The U.S. intervened in a 2007 lawsuit filed under the False Claims Act by Paul Frascella, a former Oracle employee. The law lets citizens sue on behalf of the government and share in any recovery. The U.S. can triple any damages won at trial and collect as much as $11,000 for each false billing.

“You could easily have $1 billion worth of fines come out of this,” said Patrick Burns, a spokesman for Taxpayers Against Fraud, a Washington-based advocacy group. “That’s assuming that Oracle overcharged by 35 percent or more, which is well within what it appears to be in the complaint.”

Deborah Hellinger, a spokeswoman for Redwood City, California-based Oracle, didn’t return a phone call and e-mail seeking comment. Oracle reported net income of $6.14 billion on sales of $26.8 billion for the year ended in May.

Tripled Damages

Morgan, who specializes in federal False Claims Act cases, estimated that tripled damages might reach $1 billion based on the size of the contract and U.S. claims in the complaint that Oracle overbilled by 50 percent or 60 percent in several instances.

Oracle fell 31 cents, or 1.3 percent, to $24.18 at 11:12 a.m. New York time in Nasdaq Stock Market trading.

The case will probably end through negotiation, not trial, since about 98 percent of False Claims cases in which the U.S. intervenes are settled, said attorney John T. Boese of Fried, Frank, Harris, Shriver & Jacobson LLP in Washington. Boese isn’t involved in the Oracle case.

Under the contract, Oracle promised discounts to the government at scheduled rates. In return, it didn’t have to bid each time it sold software to 21 agencies, including the State, Defense and Treasury departments. The GSA helps manage federal properties and assists other agencies in buying goods and services.

Price Cuts

The government claims Oracle lied about the GSA discounts before entering into the contract, and knowingly failed during the accord to give complete information about price cuts extended to private customers.

Boese, who has defended so-called GSA Multiple Award Schedule cases, said companies typically argue that contract rules are hard to follow.

“The rules under the GSA schedule contracts are incredibly complicated and obtuse,” Boese said. “You defend on the grounds that the rules are nuts and my interpretation is just as reasonable as yours.”

Last year, data-storage provider NetApp Inc. paid $128 million to settle a False Claims case tied to a GSA contract.

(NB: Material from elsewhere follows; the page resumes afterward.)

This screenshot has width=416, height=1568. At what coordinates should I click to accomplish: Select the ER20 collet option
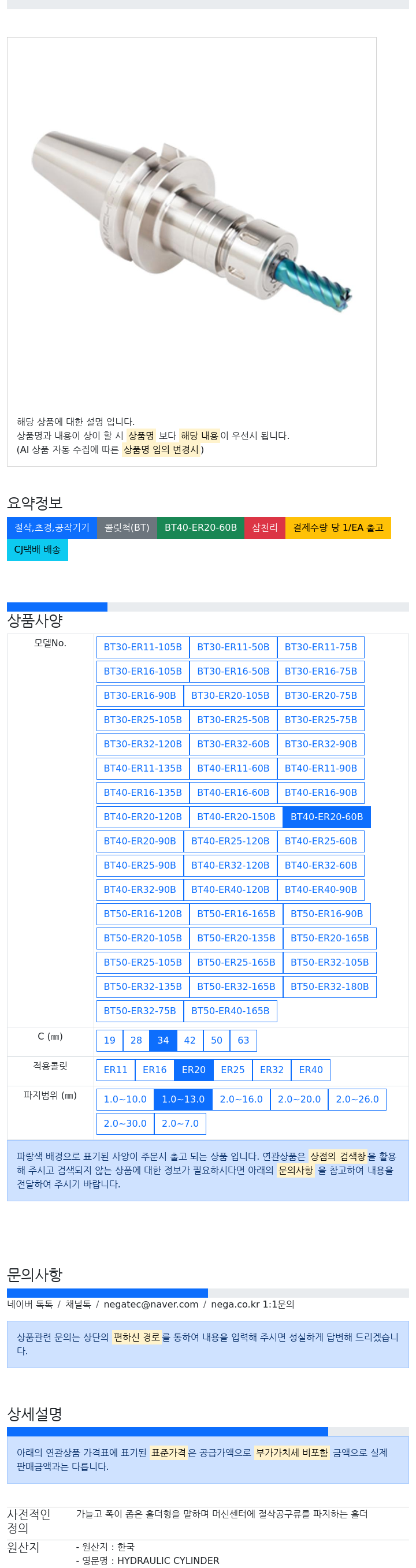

Whistleblower Igor Kapuscinski collected $19.2 million.

PeopleSoft Settlement

Oracle paid $98.5 million in 2006 to settle a case over GSA pricing at PeopleSoft Inc., a software maker Oracle bought the previous year for $10.3 billion. Last week, Hewlett-Packard Co., the world’s largest maker of personal computers and printers, said it will settle a U.S. probe of false billings, trimming third-quarter earnings by 2 cents a share.

Calculating damages in a GSA case may hinge on a product’s popularity, its sales concentration, and the contract’s details, said Kapuscinski’s lawyer, Vincent McKnight of McKnight & Kennedy LLC in Washington.

“The defendant will argue that the products we sold you worked and you got the benefit of the bargain,” McKnight said. “The battle is analyzing the benefit of the products versus the tainted contract.”

The case is U.S. v. Oracle Corp., 1:07-cv-00529, U.S. District Court, Eastern District of Virginia (Alexandria).